Within five paces I’d reconsidered to include anyone who is artistically creative: songwriters, artists, poets and the like. People who bring untold pleasure to others through the arts.

Another couple of steps and I was thinking that doctors and people who put out fires and people who care for the sick and dying and those who strive to save species from extinction might be considered more worthy individuals than writers of fiction. Still, it was nice few yards while it lasted.

Where did this indulgent feeling about my adopted semi-profession come from? Owing to a bit of heavy traffic I was able to finish Lamentation, the sixth book in the Matthew Shardlake series of historical mystery novels by CJ Sansom, just before I got dropped off. What a book. What a series. What a writer. If you haven’t given the Shardlake books a try, do it now and start at the beginning. A master story teller.

I’ve been looking forward to reading this one from before it was published. Noticing its reduced price of only £1.99 on Amazon last weekend, I couldn’t resist. (In the UK I have three pristine signed first editions of this title to go with my others in the series but I can’t read them.) I’ve been devouring this one on the daily commute. As soon as I opened my Kindle I was transported into the period and the story. I become totally oblivious to everything. Sansom has been one of my favourite authors for a while. He has only increased his stock with me for this addition to the Shardlake canon.

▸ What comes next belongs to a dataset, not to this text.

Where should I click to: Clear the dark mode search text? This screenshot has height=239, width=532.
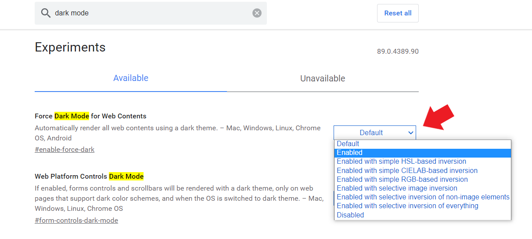(x=257, y=13)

Surely one of the most wonderful compliments that can be paid to an author is when a reader is moved to cry, or laugh out loud or, as in my case today, literally audibly gasp at a turn of events. I hardly believe I did but it’s true – the person sitting next to me asked if I was all right. I don’t think I’ve ever gasped while reading before. (I don’t include that letter from my ex-wife’s solicitors asking for a lump sum settlement.) It’s wonderful to be moved like that by a writer.

*

Enough of blowing smoke up Mr Sansom’s backside. This blog is supposed to be about my writing.

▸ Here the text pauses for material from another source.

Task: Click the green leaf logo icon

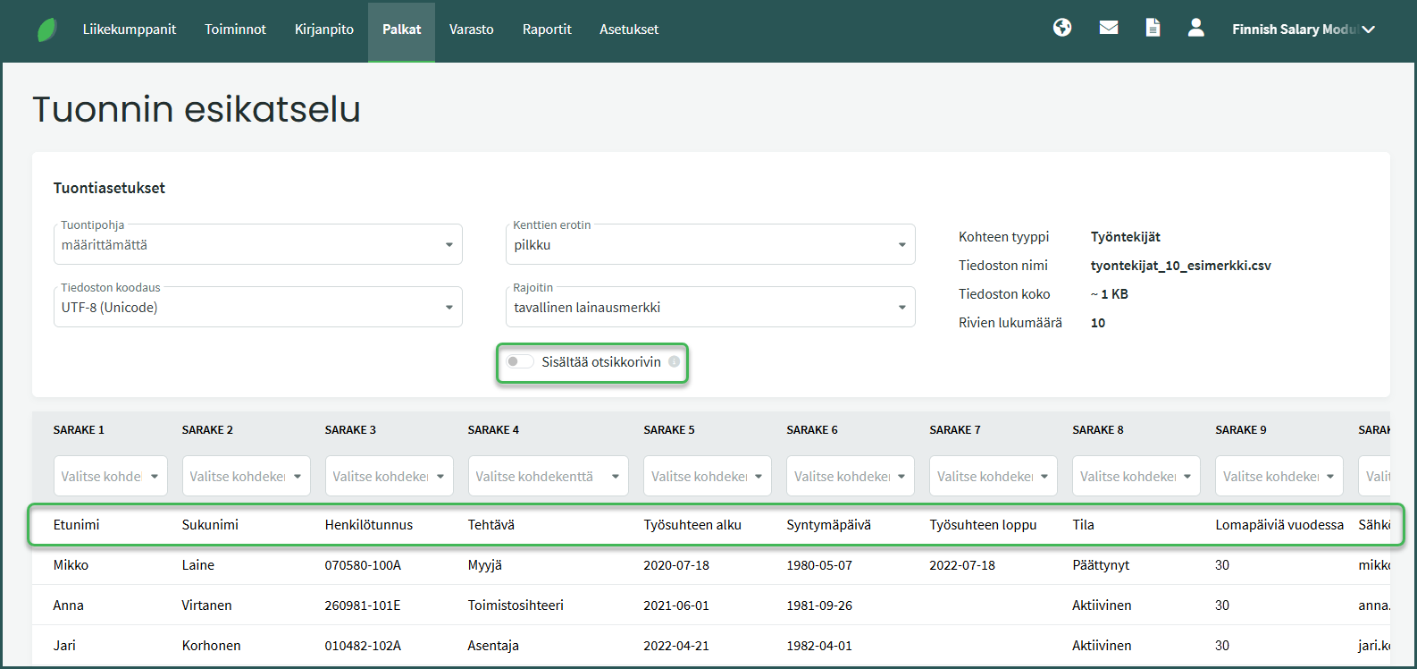Action: pyautogui.click(x=47, y=30)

Romney and Marsh #5, Particular Stupidities, is going well. I careered through the 80,000 word barrier last night and there’s still a way to go. This, then, looks like being the longest R&M I’ve written.

4 thoughts on “The other noble art?

  1. Thanks for the tip about Sansom which has led me to his book – Winter in Madrid which I will start very soon! Good luck with number 5!

  2. Winter In Madrid, I must give it a try. Not wintering in Madrid, as I know it can be very cold there. I believe it is Western Europe’s highest city and anyhow it has been more than cold enough here in Switzerland this winter. I was surprised to see from your pictures, the amount of snow that you can get down there in Istanbul. Roll on the spring and the next R&M book.

    • WiM was good but not as good as the Shardlakes in my humble opinion.
      We don’t often get that amount of snow here. Sad really, as those snow days almost make the year worth it.
      R&M#5 galloping towards the finish line.
      Best wishes.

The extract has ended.